Но умереть и сгинуть в неизвестность,

Лежать в оцепенении и тлеть,

Чтоб тело теплое, живое стало

Землистым месивом, а светлый дух

Купался в пламени иль обитал

В пустынях толстореберного льда…[32]

Краудер глянул на нее через плечо.

— Вы приверженка Шекспира, госпожа Уэстерман?

— Я полагаю его величайшим из наших поэтов. А вы разве нет?

— Я знаю, что последнее время стало модно отзываться о нем подобным образом. Лично я предпочитаю Поупа.

— Кажется, это вам идет.

Анатом не обратил внимания на слова Харриет — он вгляделся в глыбы льда, потрескивавшие под своими соломенными одеялами.

— Тем не менее должен признать, что ваша цитата уместна. Как госпожа Брэй оказалась здесь? Я думал, ее должны были забрать в замок.
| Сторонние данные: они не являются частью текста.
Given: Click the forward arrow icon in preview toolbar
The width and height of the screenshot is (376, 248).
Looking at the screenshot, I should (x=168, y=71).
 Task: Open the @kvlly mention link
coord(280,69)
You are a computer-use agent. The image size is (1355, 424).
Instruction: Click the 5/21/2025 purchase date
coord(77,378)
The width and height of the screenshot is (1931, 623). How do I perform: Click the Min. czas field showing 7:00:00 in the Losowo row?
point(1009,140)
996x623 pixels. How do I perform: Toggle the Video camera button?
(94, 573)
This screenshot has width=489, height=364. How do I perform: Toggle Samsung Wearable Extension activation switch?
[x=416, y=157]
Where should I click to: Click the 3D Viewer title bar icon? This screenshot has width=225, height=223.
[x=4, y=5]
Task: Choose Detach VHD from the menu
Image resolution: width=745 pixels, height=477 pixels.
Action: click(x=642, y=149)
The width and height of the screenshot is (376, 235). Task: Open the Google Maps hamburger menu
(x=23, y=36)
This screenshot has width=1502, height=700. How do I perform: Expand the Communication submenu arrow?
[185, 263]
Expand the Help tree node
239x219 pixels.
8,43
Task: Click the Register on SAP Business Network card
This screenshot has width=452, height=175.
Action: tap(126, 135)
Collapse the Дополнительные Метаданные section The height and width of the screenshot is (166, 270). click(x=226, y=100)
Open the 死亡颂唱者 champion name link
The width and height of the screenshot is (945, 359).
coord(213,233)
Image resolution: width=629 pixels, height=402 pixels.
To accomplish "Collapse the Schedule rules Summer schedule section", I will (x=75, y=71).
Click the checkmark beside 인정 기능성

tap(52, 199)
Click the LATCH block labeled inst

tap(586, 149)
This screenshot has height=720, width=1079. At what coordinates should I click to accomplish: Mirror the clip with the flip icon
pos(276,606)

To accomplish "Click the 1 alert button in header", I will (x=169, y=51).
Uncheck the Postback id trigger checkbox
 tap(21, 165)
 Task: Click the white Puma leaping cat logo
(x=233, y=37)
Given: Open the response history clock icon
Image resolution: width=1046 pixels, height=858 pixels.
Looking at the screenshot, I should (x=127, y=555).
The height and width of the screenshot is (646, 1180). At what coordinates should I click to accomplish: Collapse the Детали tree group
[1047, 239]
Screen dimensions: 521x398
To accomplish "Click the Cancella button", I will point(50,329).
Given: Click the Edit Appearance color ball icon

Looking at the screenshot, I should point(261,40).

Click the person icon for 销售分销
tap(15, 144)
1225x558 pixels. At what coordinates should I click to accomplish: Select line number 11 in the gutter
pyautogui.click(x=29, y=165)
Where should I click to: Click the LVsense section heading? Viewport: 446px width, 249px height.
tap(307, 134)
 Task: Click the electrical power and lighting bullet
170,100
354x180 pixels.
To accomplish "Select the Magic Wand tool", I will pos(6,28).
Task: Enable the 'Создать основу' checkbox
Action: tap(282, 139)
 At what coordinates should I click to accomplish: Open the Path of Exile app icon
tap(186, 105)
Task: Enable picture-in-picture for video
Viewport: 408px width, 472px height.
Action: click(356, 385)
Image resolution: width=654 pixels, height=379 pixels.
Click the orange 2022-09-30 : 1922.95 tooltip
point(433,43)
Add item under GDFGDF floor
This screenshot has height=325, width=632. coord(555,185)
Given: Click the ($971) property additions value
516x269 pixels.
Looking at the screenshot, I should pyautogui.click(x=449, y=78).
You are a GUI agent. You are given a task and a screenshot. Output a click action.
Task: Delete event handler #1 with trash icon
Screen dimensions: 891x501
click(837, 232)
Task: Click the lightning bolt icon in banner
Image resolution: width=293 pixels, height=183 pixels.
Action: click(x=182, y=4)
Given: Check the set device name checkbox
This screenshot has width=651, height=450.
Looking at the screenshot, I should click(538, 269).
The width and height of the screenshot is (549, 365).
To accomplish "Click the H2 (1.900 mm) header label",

— Должны были, — согласилась Харриет, — однако Майклс сказал, что после дознания он предложил коронеру это место, а сторона Торнли, похоже, с радостью освободилась от лишней заботы. Разумеется, в то время Хью уже арестовали, и, я полагаю, коронер готов был согласиться на любое предложение.

Харриет разглядывала тонкий профиль Краудера, его выпуклости и впалости, обрисованные тенями и танцующим пламенем свечи. Она видела, что его мысли уже далеко. Анатом обернулся к ней.

— Если бы я стал на вас нападать, как бы вы защищались?

— Я владею техникой, коей научил меня мой супруг; с ее помощью при необходимости я могу положить почти любого мужчину. Но, полагаю, вы просите меня вообразить, как защищалась сиделка Брэй.

— Именно.

— Прекрасно. Если я правильно помню, кожа застряла под ногтями ее правой руки. — Она повернулась к анатому. — Допустим, что вы держите меня, ухватив за запястья, и мое лицо обращено к вам. Мне удается высвободить правую руку, и я с силой вонзаю пальцы в ваше предплечье, надеясь высвободить и левую. Могу вообразить, что моя рука выглядела бы так. — Правой кистью она изобразила лапу дикого зверя. — Почти наверняка я смогу угодить вам по левому предплечью… Разумеется, это лишь один из возможных вариантов. — Харриет пожала плечами.

— Но, как мне кажется, наиболее вероятный, — согласился Краудер. — Мы не видели ни одного человека с царапинами на лице. Если ее руки были свободны и она могла царапать, весьма сомнительно, что она стала бы царапать напавшего по обнаженной спине, вместо того чтобы просто сбежать. У нее под ногтями нет ткани, и очень маловероятно, что ей пришлось разорвать чьи-то штаны, дабы добраться до кожи, если ее уложили на пол.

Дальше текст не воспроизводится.